TASK REQUIREMENTS
(a) List every organization named in the grant notice.
(b) According to the grant notice, what age range of adolescent girls and young women will the baseline data cover?
(c) Update the grant notice from "The grant is" to "monitoring, and evaluation.", inclusive, by changing "consortium" to "coalition", and write out the updated passage.

SOURCE EXTRACT
· · ·
Deadline: 30-Apr-21
The University of Georgia Research Foundation (UGARF) has funding from the US Department of State Office to Monitor and Combat Trafficking (J/TIP) to estimate and reduce the prevalence of sex trafficking in the West African country of Senegal.
The grant is managed by the African Programming and Research Initiative to End Slavery (APRIES), a consortium of researchers from the University of Georgia (USA) and University of Liverpool (United Kingdom), in research partnership with Kantar. APRIES uses a collective impact approach in all its work – including research, programming, monitoring, and evaluation.
Goals
The goals of the project are to:
- Collect, analyze, and establish robust baseline data on the prevalence of sex trafficking of adolescent girls and young women aged 16 to 21 in Kédougou region hotspots.
- Enhance the quality and scope of our implementing partners’ anti sex trafficking operations resulting in a measurable reduction in baseline reporting in target communities and an increase in number of victims served from baseline by April 2024.
· · ·
SOURCE DATA

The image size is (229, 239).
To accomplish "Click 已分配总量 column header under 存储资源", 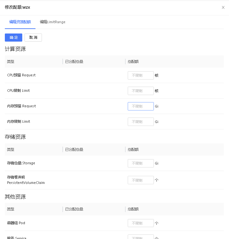I will coord(74,149).
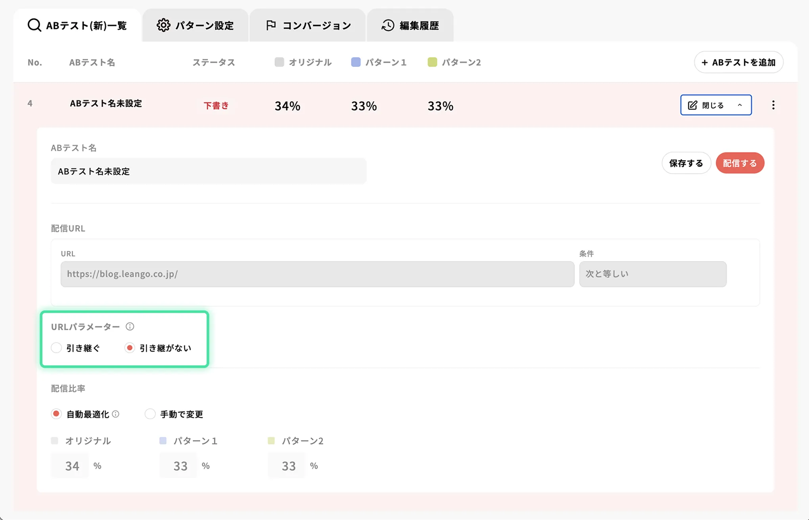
· · ·
THE SOLUTIONS
(a)
- University of Georgia Research Foundation (UGARF)
- US Department of State Office to Monitor and Combat Trafficking (J/TIP)
- African Programming and Research Initiative to End Slavery (APRIES)
- University of Georgia
- University of Liverpool
- Kantar

(b) Ages 16 to 21.

(c)
The grant is managed by the African Programming and Research Initiative to End Slavery (APRIES), a coalition of researchers from the University of Georgia (USA) and University of Liverpool (United Kingdom), in research partnership with Kantar. APRIES uses a collective impact approach in all its work – including research, programming, monitoring, and evaluation.